[EXERCISE]:
Retype the passage from the interview excerpt below, from "JOYCE: So with" up to and including "aiming to keep?".

[EXCERPT]:
──────

JOYCE: So with your albums—and forgive me, because I’m not familiar with your catalogue of work—would you say there’s a diversity of sound, from Delta to Chicago to what you might call British, is there a style or a sound that you’re aiming to keep?

JONES: In the early days I was definitely emulating the Chicago, Texas, West Coast kind of sounds. I had a harmonica player who was on the first couple records, Steve Mariner. He was great and that was the sound we were going for at the time. And then as the years went on, I did a couple albums with huge horn sections with stuff kind of like Ray Charles, that jump blues sound. The last couple records have been a little more guitar-driven.

The music’s changed for a lot of reasons, number one because my writing’s changed. In the beginning I was just trying to write blues songs that sounded authentic to a certain style. Now when I write songs, the life it takes on is what it takes on. I’m not trying to fit into a box and that makes it sound—first of all, more original. Second of all, there are a lot more choruses that aren’t like the old blues records where it’s the old AAB thing—sing the line then sing it again and then rhyme the third one. And that’s just a personal preference. I mean, there are a lot of great songwriters who can totally kick butt doing that, but I feel that I need a little more space and different chord changes to make me feel like it’s fitting the song.

──────

[INFORMATION SHOWN]:
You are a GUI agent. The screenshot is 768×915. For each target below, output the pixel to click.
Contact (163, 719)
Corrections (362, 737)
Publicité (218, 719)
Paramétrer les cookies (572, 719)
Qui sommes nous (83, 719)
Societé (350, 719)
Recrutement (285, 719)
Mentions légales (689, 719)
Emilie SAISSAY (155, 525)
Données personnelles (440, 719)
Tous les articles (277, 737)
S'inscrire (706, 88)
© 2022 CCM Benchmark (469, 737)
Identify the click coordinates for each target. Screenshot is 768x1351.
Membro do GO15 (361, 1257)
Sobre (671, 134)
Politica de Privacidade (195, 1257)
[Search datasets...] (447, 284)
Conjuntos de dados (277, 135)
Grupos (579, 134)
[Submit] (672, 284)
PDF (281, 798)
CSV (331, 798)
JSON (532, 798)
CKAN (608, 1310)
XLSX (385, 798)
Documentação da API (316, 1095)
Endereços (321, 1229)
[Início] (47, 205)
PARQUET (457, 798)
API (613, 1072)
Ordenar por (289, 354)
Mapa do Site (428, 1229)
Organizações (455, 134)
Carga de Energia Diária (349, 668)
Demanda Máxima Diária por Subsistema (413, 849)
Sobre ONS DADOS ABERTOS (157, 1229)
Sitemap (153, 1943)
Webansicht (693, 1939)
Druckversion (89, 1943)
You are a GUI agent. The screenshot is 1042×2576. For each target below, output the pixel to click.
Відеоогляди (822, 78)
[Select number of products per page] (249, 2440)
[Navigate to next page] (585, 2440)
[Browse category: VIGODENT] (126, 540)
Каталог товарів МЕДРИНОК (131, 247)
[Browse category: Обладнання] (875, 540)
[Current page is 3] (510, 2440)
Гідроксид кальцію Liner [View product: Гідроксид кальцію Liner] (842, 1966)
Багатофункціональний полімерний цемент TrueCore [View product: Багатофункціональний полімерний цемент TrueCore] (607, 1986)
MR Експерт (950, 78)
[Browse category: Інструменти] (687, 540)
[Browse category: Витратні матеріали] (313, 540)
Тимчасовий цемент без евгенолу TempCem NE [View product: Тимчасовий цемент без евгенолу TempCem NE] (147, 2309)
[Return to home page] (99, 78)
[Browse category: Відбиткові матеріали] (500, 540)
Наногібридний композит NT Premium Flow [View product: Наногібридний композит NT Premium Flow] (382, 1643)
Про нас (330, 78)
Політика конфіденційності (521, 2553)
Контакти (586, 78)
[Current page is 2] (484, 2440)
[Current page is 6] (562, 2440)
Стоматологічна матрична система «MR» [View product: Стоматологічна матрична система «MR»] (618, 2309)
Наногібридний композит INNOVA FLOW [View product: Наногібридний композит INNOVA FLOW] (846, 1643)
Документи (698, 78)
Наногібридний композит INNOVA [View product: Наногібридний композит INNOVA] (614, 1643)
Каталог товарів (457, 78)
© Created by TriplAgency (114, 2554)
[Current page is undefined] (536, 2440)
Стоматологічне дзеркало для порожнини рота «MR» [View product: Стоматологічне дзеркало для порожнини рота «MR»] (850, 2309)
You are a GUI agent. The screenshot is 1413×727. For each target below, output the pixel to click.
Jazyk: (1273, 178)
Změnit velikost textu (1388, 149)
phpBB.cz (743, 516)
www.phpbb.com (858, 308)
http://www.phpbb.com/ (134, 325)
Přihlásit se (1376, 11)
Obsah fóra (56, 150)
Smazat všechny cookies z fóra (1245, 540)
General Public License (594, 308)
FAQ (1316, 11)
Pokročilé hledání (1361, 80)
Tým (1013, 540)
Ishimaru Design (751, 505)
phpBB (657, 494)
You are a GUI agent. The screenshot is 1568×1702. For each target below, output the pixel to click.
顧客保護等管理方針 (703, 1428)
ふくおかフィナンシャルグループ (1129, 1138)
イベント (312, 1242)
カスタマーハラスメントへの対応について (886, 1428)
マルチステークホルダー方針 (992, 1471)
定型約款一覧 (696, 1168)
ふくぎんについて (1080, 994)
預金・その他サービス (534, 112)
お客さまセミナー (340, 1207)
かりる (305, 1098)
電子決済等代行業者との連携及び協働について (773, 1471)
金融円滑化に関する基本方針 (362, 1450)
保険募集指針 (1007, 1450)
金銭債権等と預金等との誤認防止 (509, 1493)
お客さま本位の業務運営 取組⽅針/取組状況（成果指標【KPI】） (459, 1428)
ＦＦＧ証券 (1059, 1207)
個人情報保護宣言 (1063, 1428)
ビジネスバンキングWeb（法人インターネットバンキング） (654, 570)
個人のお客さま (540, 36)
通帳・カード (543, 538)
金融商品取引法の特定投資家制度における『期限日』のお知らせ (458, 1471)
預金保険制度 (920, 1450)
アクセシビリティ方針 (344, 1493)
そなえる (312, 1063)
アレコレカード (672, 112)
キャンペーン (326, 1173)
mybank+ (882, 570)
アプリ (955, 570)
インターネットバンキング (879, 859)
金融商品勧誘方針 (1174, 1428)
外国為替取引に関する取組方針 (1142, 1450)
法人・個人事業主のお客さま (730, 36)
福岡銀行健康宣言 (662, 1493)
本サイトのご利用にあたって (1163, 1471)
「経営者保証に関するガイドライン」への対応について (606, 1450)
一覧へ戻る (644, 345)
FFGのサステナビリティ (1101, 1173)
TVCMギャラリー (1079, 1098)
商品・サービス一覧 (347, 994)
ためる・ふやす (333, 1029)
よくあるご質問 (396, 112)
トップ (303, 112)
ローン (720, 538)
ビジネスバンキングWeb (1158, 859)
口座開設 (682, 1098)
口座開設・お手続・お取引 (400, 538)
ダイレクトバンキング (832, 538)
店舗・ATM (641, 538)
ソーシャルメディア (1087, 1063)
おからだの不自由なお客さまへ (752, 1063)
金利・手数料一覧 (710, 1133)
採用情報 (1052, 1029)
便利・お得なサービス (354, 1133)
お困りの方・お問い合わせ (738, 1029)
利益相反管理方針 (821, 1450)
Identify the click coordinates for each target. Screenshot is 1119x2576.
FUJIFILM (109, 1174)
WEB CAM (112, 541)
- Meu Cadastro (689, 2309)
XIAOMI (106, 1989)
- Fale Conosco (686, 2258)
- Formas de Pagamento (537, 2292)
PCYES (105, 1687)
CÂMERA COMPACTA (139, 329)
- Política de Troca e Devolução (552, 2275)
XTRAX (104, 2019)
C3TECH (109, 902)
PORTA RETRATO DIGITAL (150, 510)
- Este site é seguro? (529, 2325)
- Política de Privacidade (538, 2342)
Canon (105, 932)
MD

──────

[EXERCISE SOLUTION]:
JOYCE: So with your albums—and forgive me, because I’m not familiar with your catalogue of work—would you say there’s a diversity of sound, from Delta to Chicago to what you might call British, is there a style or a sound that you’re aiming to keep?